Hi,
As you know, I've been improving testing for stackmaps.
The LLVM test suite contains static stackmap tests: static in the sense that they only check that the emitted stackmap section looks somewhat feasible.
I wanted to add tests that check that the locations described in the stackmap section do in fact hold the correct data *at runtime*.
This diff is a start at that. It needs more work (test more types and location kinds) but I wanted to raise a "draft" for early comments.
OK, so how does this work?
For each architecture there is a input_$ARCH.ll containing a function called @run_test. In that function is a series of pairs of calls like:
call void llvm.experimental.stackmap(i64 0, i32 0, i32 50); call void sm_inspect()
The former emits the stackmap section at compile time, the latter checks *at runtime* that the storage referenced by the stackmap: a) is in the expected kind of storage (register, memory, constant etc.), and b) contains the right value. It does this by printing stuff to stdout which is then checked by your usual llvm-lit reference output stuff.
(For the above example, we expect some bytes stored directly inside the stackmap record's constant field to be, when casted to i32 , the integer value 50).
I've only made an x86_64 input so far.
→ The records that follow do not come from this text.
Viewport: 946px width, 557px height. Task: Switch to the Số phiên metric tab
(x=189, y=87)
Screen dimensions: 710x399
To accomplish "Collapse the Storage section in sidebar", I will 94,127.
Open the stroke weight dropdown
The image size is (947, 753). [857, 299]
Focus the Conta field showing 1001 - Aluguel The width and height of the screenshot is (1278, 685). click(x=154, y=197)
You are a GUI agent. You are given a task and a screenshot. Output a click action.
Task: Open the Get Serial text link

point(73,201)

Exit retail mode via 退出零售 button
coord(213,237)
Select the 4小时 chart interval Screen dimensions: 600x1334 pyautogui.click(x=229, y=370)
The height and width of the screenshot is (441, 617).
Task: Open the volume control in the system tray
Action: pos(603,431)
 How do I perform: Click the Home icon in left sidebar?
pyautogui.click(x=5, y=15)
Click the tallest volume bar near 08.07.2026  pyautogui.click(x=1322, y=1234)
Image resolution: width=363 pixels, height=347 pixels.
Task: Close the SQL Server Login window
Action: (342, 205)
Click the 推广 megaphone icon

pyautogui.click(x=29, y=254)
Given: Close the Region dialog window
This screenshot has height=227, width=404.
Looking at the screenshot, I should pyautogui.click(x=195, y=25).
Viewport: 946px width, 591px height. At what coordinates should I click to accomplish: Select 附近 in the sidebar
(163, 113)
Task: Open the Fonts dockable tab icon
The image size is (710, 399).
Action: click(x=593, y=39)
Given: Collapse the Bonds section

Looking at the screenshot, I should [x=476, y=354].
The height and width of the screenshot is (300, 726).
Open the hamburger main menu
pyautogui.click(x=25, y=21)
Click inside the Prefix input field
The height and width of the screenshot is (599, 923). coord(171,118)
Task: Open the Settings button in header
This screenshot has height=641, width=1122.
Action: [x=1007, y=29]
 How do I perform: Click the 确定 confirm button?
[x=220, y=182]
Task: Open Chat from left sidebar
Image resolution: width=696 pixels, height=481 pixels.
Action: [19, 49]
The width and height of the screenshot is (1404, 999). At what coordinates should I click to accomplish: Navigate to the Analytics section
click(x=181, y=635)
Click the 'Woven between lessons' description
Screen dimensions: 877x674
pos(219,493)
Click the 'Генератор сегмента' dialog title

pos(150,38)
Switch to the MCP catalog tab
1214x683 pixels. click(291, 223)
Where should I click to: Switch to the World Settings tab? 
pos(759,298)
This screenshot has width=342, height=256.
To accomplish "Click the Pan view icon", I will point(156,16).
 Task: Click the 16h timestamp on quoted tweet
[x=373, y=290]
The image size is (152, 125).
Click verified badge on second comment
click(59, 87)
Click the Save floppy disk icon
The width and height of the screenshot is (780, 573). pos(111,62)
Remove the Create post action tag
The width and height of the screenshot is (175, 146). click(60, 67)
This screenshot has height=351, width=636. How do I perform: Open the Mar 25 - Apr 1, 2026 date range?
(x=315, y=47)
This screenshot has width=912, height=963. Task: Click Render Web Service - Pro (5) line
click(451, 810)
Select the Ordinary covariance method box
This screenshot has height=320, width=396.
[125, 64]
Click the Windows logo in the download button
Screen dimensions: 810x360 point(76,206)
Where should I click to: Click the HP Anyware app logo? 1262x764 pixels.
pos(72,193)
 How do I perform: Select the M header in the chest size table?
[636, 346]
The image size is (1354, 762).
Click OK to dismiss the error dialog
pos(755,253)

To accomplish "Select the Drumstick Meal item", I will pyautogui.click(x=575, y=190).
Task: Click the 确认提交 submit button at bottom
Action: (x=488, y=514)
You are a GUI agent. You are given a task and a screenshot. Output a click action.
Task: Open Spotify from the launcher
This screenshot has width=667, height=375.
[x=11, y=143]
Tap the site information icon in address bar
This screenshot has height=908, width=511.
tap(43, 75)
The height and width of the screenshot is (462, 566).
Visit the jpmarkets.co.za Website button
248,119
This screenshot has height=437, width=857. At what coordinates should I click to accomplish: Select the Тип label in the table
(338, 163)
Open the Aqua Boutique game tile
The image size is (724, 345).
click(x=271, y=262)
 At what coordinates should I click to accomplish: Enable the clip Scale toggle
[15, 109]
This demonstrates constant integers and integers in registers.
One nasty thing I've realised is that there is no guarantee that the live state isn't trashed between the call to llvm.experimental.stackmap() and sm_inspect(). It works in practice (by chance?) but only because:
- sm_inspect() takes no arguments, so the argument registers are untouched.
- I've added some notail, as tail call optimisations were moving stuff around between the two calls.
But in general, I think the compiler could do anything it wants to realise the call to sm_inspect(). How do we feel about this? Maybe we can't reliably test llvm.experimental.stackmap, but we may be able to test llvm.experimental.patchpoint as it emits stackmaps *and* does a call "atomically". There should be no window in which state could be trashed(?). I've not tried that, it's just a theory.
Other small questions:
- Is LLVM going to be deterministic with regards to where values are being stored?
- Do we need to test different optimisation levels? It occurs to me that I'm not sure what opt level I'm actually testing here!
- In CMakelists.txt is ${ARCH} the right variable to use? I'm only testing 64-bit x86 here, but ${ARCH} is x86 for me... Will it try to run my tests on 32-bit x86?
(If we want to test other arches, someone with the machines will need to add test inputs and reference outputs -- I only have x86_64).
I'm surprised to see text IR here. It's not stable so this could be problematic. Are there other existing tests written in text IR?